Le président rwandais Paul Kagame a dénoncé mardi l'arrestation «politique» selon lui de sa responsable du protocole en Allemagne dimanche. «A bien des égards, c'est une violation de la souveraineté du Rwanda», a estimé le chef de l'Etat, qui a rendu visite à Rose Kabuye dans la prison de femmes de Francfort.

Matt Moore ASSOCIATED PRESS

Mme Kabuye a été arrêtée dimanche matin à l'aéroport de Francfort en vertu d'un mandat européen délivré par la justice française, mais le président Kagame a assuré mardi qu'elle se trouvait en Allemagne, non pour des affaires privées, mais en mission officielle, et bénéficiait donc de l'immunité diplomatique.L'avocat de l'intéressée, Me Lef Forster, a affirmé que sa cliente contestait une «quelconque implication dans l'attentat du 6 avril 1994» mais avait accepté d'être extradée vers la France. Son transfert pourrait intervenir au plus tôt dans quelques jours, au plus tard d'ici deux semaines.

«Les raisons derrière cette affaire semblent politiques», a déclaré M. Kagame à l'issue de sa visite en prison. «Il est certain que l'arrestation de Rose a certaines implications, prévues et imprévues, parce qu'à bien des égards c'est une violation de la souveraineté du Rwanda», a lancé le président. «Pour Rose, (ce déplacement) était officiel», a-t-il insisté. «Le gouvernement l'avait chargée de voyager avec le président. La visite de Rose en Allemagne n'était pas d'ordre privé.»

La responsable rwandaise du protocole d'Etat, âgée de 47 ans, est recherchée par la justice française dans le cadre de l'enquête sur l'attentat contre l'avion de l'ancien président rwandais Juvénal Habyarimana en avril 1994, considéré comme le point de départ du génocide au Rwanda. Mme Kabuye a combattu dans les rangs de la rébellion du FPR (Front patriotique rwandais) de Paul Kagame, qui a pris le pouvoir à Kigali en 1994 et mis fin au massacre d'au moins 800.000 Tutsis et Hutus modérés. Elle est soupçonnée d'avoir hébergé le commando avant l'attentat.
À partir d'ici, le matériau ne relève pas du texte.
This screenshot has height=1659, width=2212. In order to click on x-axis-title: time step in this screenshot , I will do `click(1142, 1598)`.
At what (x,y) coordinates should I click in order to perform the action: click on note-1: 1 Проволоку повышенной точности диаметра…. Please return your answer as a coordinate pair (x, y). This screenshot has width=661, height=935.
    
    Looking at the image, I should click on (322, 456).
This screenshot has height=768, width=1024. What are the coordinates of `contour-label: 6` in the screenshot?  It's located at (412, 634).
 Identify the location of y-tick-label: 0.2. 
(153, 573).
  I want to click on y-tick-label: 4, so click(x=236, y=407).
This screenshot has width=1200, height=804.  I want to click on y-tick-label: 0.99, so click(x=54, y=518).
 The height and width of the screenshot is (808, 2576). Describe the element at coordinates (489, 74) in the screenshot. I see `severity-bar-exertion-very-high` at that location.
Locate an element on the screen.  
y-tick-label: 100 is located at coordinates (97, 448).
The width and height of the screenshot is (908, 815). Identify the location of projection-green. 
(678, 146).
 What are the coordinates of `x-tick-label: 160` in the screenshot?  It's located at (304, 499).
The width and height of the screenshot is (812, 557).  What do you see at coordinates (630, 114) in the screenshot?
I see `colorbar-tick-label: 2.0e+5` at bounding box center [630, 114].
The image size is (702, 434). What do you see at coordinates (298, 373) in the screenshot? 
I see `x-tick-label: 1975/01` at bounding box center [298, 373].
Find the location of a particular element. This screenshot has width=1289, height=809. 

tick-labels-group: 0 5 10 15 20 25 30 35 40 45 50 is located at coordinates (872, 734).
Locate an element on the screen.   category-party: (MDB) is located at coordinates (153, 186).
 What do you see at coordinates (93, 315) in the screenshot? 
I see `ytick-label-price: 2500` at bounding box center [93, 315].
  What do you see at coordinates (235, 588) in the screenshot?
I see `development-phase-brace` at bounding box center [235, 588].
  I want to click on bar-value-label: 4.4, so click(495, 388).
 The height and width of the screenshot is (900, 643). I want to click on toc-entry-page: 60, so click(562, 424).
Le Rwanda a riposté en expulsant l'ambassadeur d'Allemagne à Kigali, mardi. Le ministère des affaires étrangères allemand a confirmé que l'ambassadeur Christian Clages avait été rappelé à Berlin «pour consultation» selon un porte-parole.

L'Allemagne a rendu la pareille au Rwanda en demandant à son ambassadeur de quitter Berlin.

L'Union africaine (UA) a également critiqué l'arrestation de Rose Kabuye mardi, estimant dans un communiqué qu'une telle mesure «pourrait mettre en danger le droit, l'ordre et la sécurité internationaux». L'UA a demandé à tous les Etats membres de l'ONU de geler les mandats d'arrêt «jusqu'à ce que l'Union africaine, l'Union européenne et les Nations unis aient fait le tour des questions légales et politiques».

La Commission de l'UA, qui souligne que nombre de dirigeants et personnalités africains sont visés par des inculpations, souhaite la mise en place «au niveau international» ou européen d'un «mécanisme de contrôle» afin de «s'assurer que ces inculpations respectent certains critères et ne sont pas à caractère politique».